[EXERCISE] Rewrite the data as a numbered list, leaving out blank lines, using only the part that opens with the line containing "Describe the element at coordinates (40, 492)" and closes with the line containing "coordinates (168, 354).".

[DATA FOR THE TASK]
------------------------------------------------------------------------

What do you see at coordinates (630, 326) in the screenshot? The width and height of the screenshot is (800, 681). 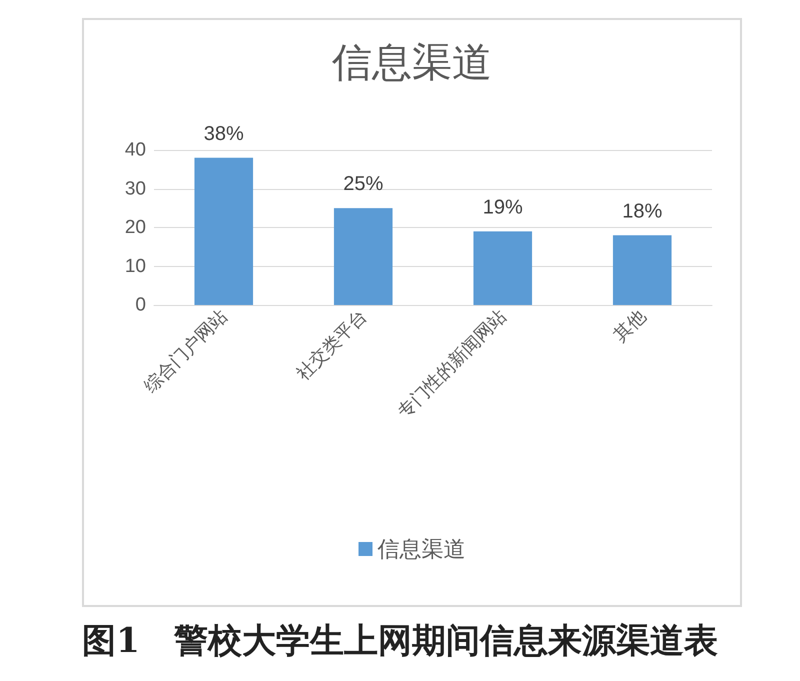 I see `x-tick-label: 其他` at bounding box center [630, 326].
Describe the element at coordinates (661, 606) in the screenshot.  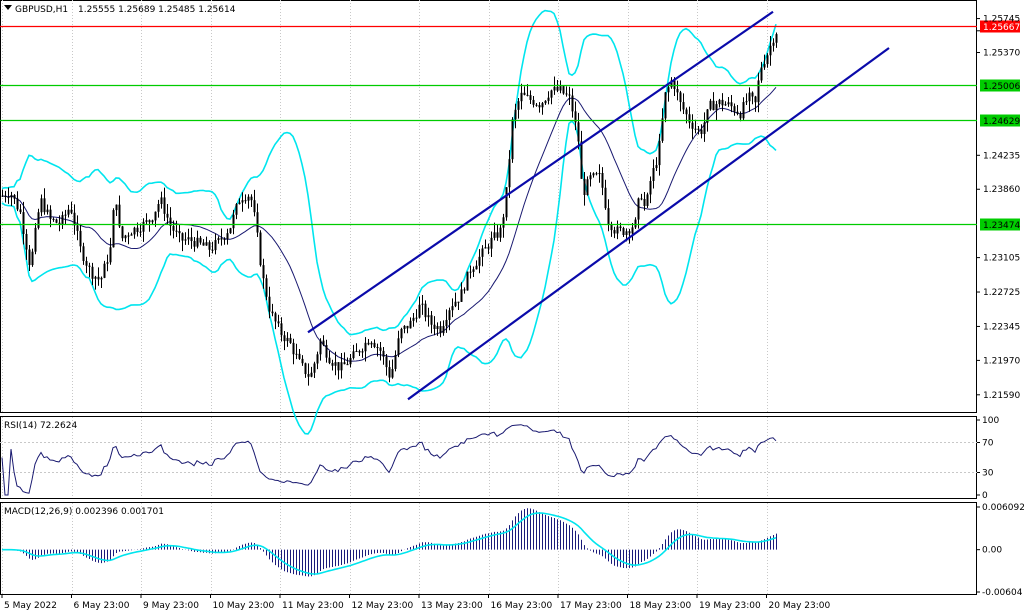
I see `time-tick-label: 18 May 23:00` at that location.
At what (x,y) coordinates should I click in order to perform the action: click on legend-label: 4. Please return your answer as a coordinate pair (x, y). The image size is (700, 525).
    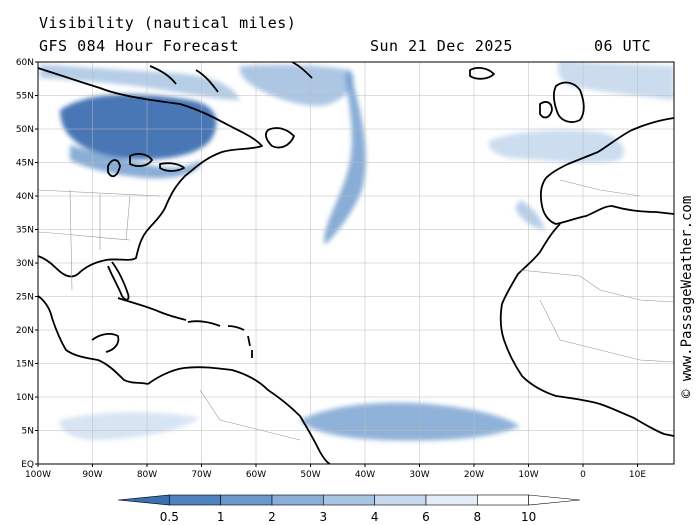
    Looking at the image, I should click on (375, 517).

------------------------------------------------------------------------

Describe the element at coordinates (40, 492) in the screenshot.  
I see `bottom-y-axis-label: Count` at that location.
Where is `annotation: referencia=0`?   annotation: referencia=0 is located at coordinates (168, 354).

------------------------------------------------------------------------

[ANSWER FOR THIS EXERCISE]
1. Describe the element at coordinates (40, 492) in the screenshot.  
2. I see `bottom-y-axis-label: Count` at that location.
3. Where is `annotation: referencia=0`?   annotation: referencia=0 is located at coordinates (168, 354).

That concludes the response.